Recast the lines of the records below as a JSON list of strings, one string per line, starting with the line that contains "Click member badge next to 杨洋's name" and going on through the line that contains "click(x=274, y=438)". Skip blank lines and leave the pictures out.

#### Stored rows

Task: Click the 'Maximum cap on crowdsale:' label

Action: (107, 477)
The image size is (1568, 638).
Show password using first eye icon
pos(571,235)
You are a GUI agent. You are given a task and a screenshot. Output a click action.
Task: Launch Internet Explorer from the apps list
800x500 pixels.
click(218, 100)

########
#### Stored rows

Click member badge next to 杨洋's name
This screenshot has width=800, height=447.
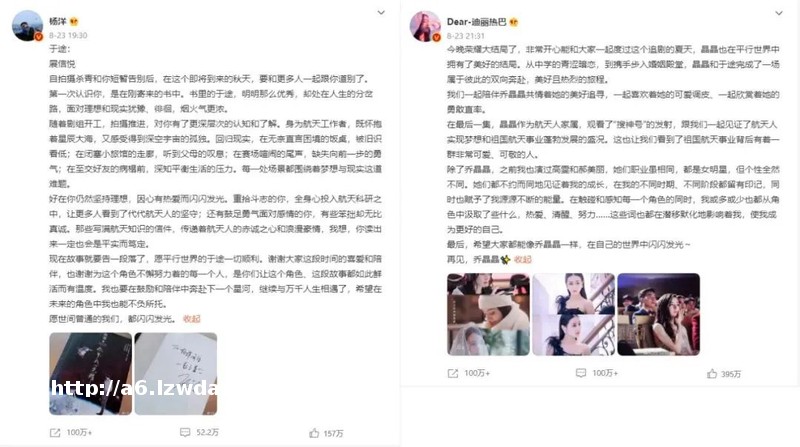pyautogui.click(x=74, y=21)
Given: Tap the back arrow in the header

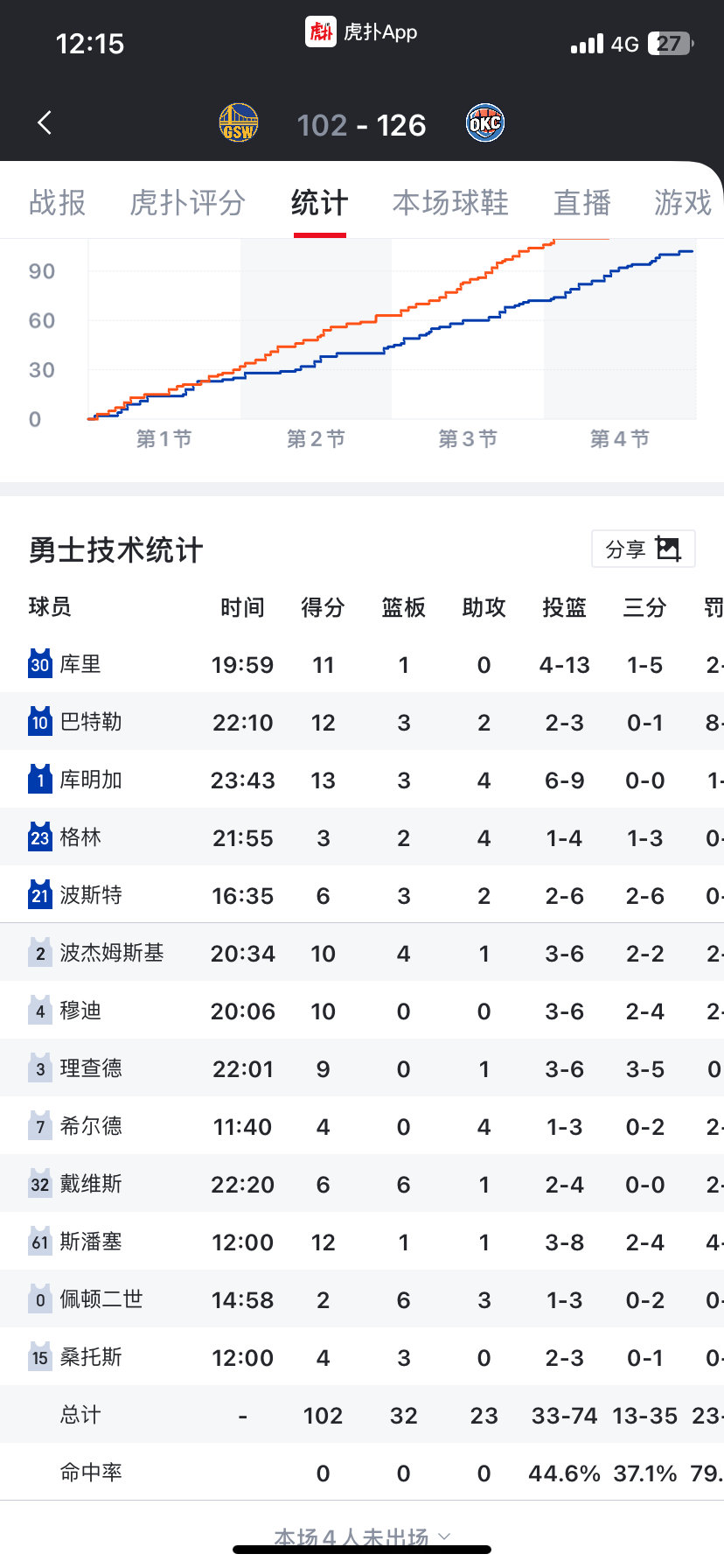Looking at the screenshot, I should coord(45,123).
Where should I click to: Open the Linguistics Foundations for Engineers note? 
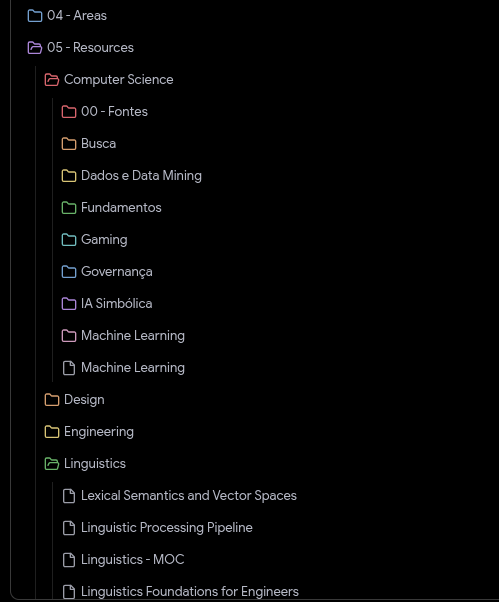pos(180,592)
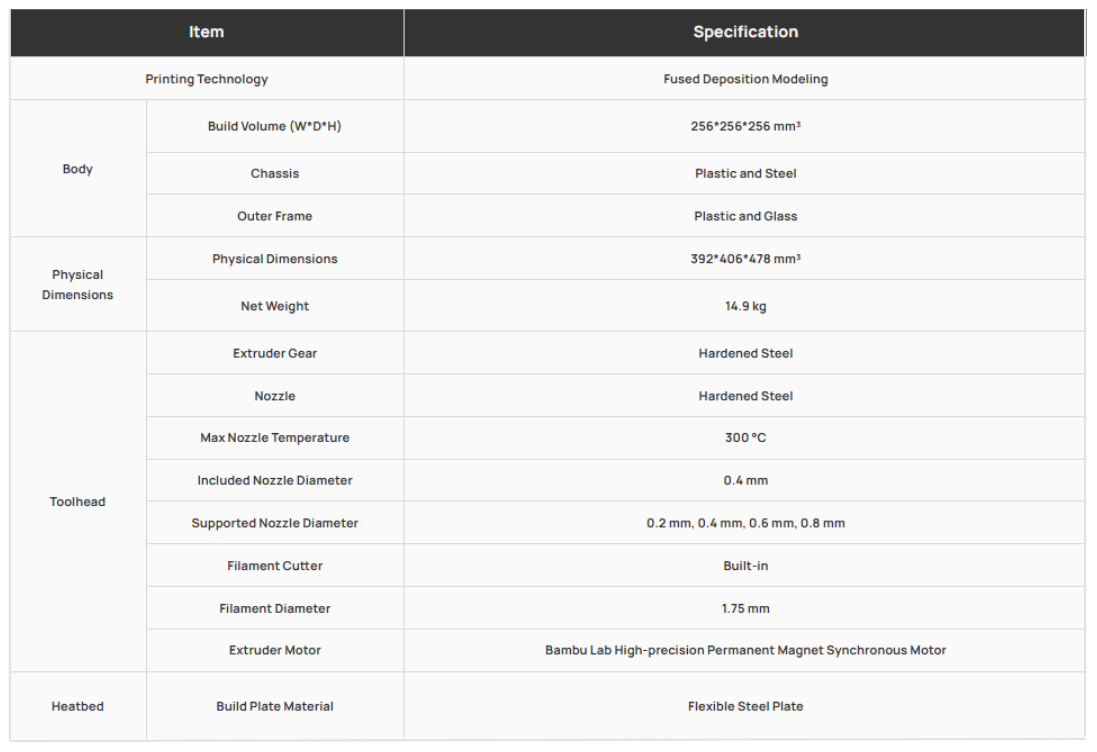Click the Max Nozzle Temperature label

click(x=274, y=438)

########
#### Stored rows

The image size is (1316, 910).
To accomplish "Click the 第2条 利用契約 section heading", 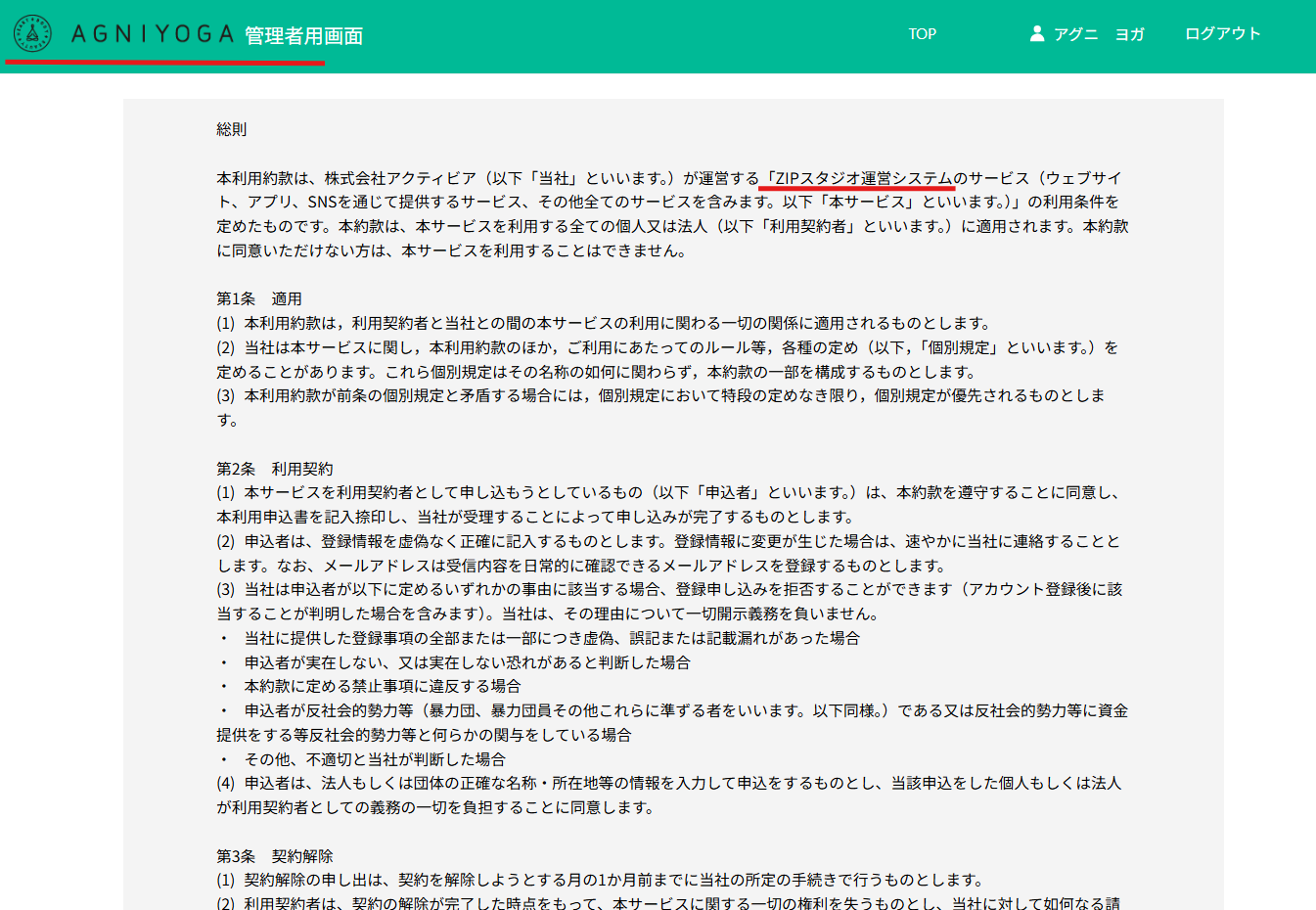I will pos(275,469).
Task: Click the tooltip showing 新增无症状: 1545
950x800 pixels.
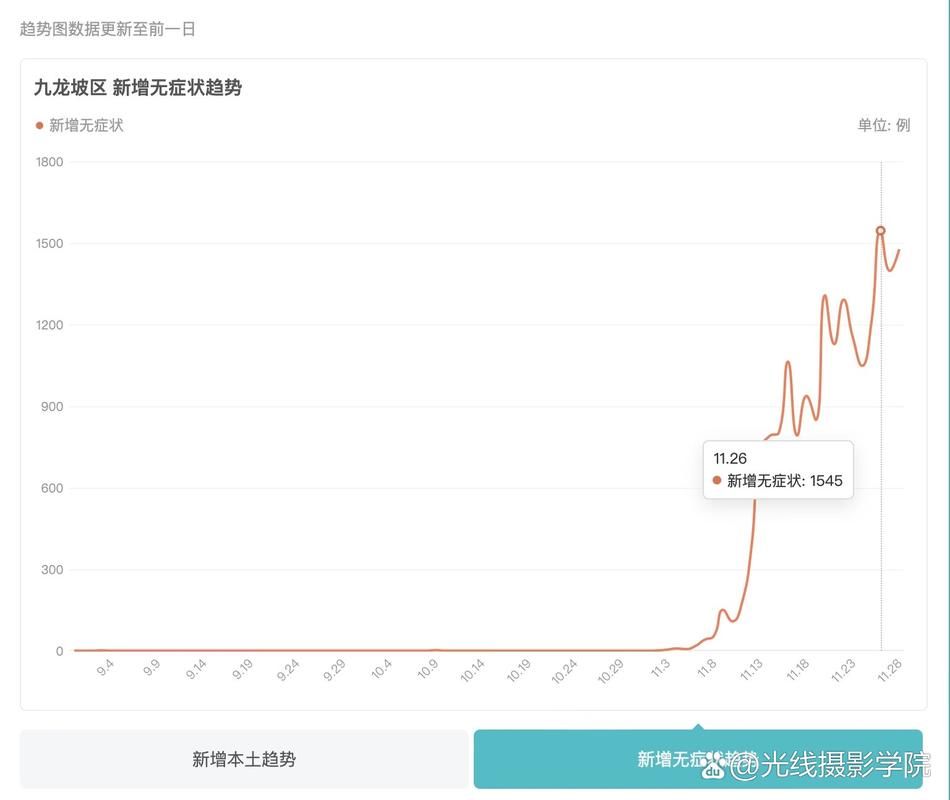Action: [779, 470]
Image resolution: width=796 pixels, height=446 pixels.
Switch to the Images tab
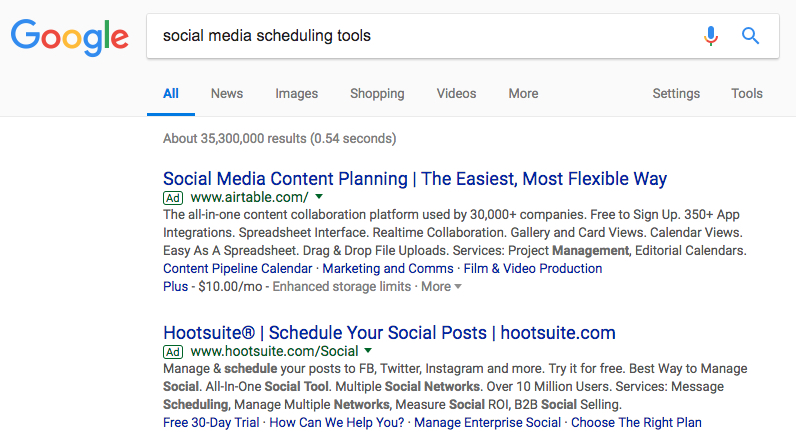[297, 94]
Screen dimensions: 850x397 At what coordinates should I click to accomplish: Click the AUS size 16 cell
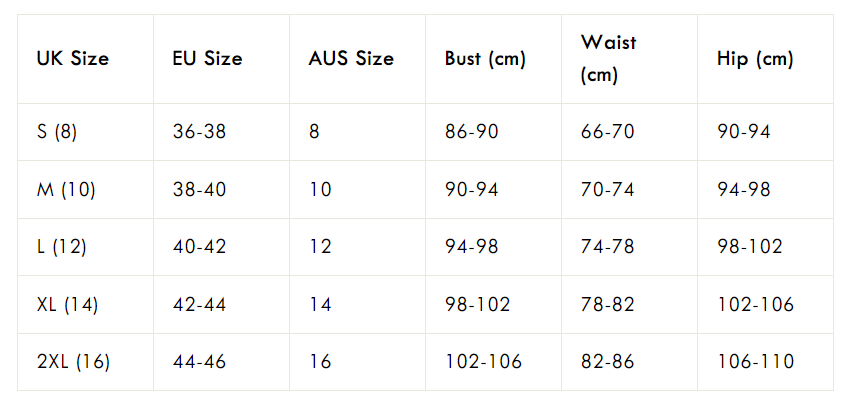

########

Response below »
[
  "Click member badge next to 杨洋's name",
  "This screenshot has width=800, height=447.",
  "pyautogui.click(x=74, y=21)",
  "Given: Tap the back arrow in the header",
  "Looking at the screenshot, I should coord(45,123).",
  "Where should I click to: Open the Linguistics Foundations for Engineers note? ",
  "pos(180,592)",
  "Click the Max Nozzle Temperature label",
  "click(x=274, y=438)"
]